Helmut Schmidt, noch mit 94 der klügste BRD-Politiker, hat durchschaut, was in Wahrheit gespielt wird: Nicht um die Krim geht es momentan, diese Insel ist nur der sichtbarste Ausdruck dessen, was seit Jahrzehnten von der Westeuropäischen Vormundschaftsbehörde P e n t a g o n angezielt wird: "Die Idee, die Ukraine und Georgien in die NATO aufzunehmen, stammt aus den USA. Nach den Reden einiger amerikanischer Zeitungen sind dafür menschenrechtliche Gesichtspunkte ausschlaggebend ... aber es sind imperiale Motive, die dahinterstehen. Wir Deutschen haben angesichts unserer Geschichte im 20. Jahrhundert gute Gründe, mit eigener Beteiligung an militärischen Interventionen zurückhaltend zu sein. Bisweilen hört man, wir müssten uns aus Solidarität im NATO-Bündnis an militärischen Interventionen beteiligen. Das Argument passt besser in die Nibelungensage als in die heutige Wirklichkeit. Denn das nordatlantische Bündnis war und ist ein Verteidigungsbündnis, nicht etwa ein Bündnis zur Umgestaltung der Welt."

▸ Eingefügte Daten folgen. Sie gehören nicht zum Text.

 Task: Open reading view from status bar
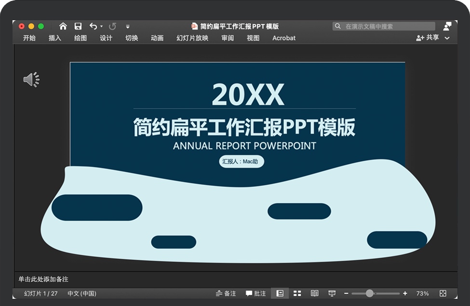click(315, 293)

Genau - denn nichts war bekanntlich für Deutschland verhängnisvoller als unser Größenwahn, dem Kontinent "eine neue Ordnung" aufzwingen zu wollen - was unter Hitler militärisch durchgesetzt werden sollte, das hat heute wirtschaftliche Vorzeichen unter der Fahne Brüssels und des Euro!

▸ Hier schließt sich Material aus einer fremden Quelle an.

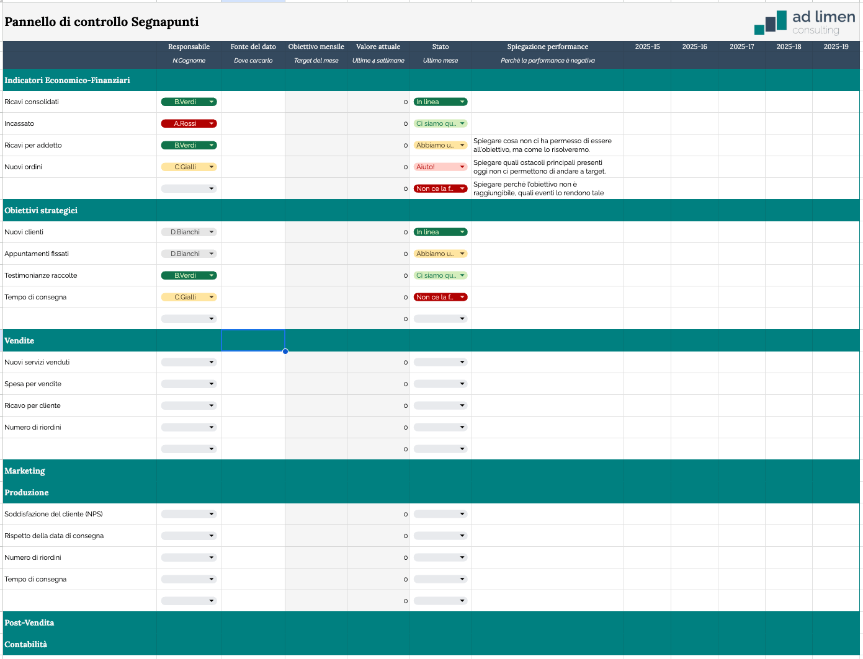Click Fonte del dato cell for Incassato
863x659 pixels.
point(253,123)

Warum wird uns in Deutschland nie problematisch - nur ein Beispiel -, dass die zwei intelligenten Völker des Westens: Die Schweizer, die nie eine Geldreform nötig hatten, die Briten, die nie einen Krieg verloren haben - bei Franken und Pfund blieben, statt sich wie wir dem Euro zu unterwerfen, der schon jetzt dazu geführt hat, daß jeder Grieche bisher 22.000 Euro von den übrigen Mitläufern dieser Währung geschenkt bekam, obgleich die Verfassung der EU ausdrücklich v e r b i e t e t, dass andere Nationen den Athener Betrugs-Bankrott abfangen!
Dies ist keine Abschweifung, sondern zeigt nur die Absurdität und Anmaßung des Westens, uns den Russen als Schulmeister für die Gestaltung ihres Riesenreiches aufnötigen zu wollen - und keinesfalls nur wirtschaftlich, sondern, und das ist lebensgefährlich, vom Vertragsbruch abgesehen, auch militärisch: Seit nämlich sogar das Baltikum der NATO einverleibt wurde - was schon für jeden Zaren Grund genug gewesen wäre, einen Präventiv-Krieg auszulösen.
Bismarck würde sich im Grabe umdrehen, wenn er wüsste, was Europäer sich hier von den Amerikanern aufbürden lassen.
Doch die USA können trotzdem ruhig schlafen: Sie wissen ja, was wir Europäer, mit denen sie seit dem Kalten Krieg Blinde Kuh spielen, erst vor einigen Jahren erfahren haben. Und was sie sogar dem allertreuesten ihrer Partner: Konrad Adenauer stets verschwiegen haben: Daß Kreml und Weißes Haus seit den 1950er Jahren ein Geheimabkommen haben, das 1972 von Kissinger und Breschnew erneuert wurde, demzufolge, sollte doch der Kalte Krieg in einen Heißen ausarten, garantiert in Russland und Amerika keine Fensterscheibe kaputtgeht, sondern "lediglich" Polen und Germany weggemacht werden: Der ungeheuerlichste Verrat an einem Verbündeten, von dem je erfahren hat, wer noch Geschichte liest ...

Doch verraten - man hüte sich vor jedem, der einem dankbar sein muss - haben vor allem wir Deutschen wieder einmal die Russen!

So musste Herr Gorbatschow gegenüber dem BILD-Redakteur Kai Diekmann resümieren, und damit ist hier hoffentlich genug gesagt, was uns Deutsche endlich zur kritischen Selbstbefragung hinsichtlich unserer noch andauernden Betrugspolitik gegen Russland anregen sollte! Gorbatschow: "Kohl, US-Außenminister James Baker und andere sicherten mir zu, dass die Nato sich keinen Zentimeter nach Osten bewegen würde. Daran haben sich die Amerikaner nicht gehalten, und den Deutschen war es gleichgültig. Vielleicht haben sie sich sogar die Hände gerieben, wie toll man die Russen über den Tisch gezogen hat. Was hat es gebracht? Nur, dass die Russen westlichen Versprechungen nun nicht mehr trauen." Kanzler Kohl hatte sein Versprechen an Herrn Gorbatschow sogar unter Zeugen mit "Ehrenwort" bekräftigt.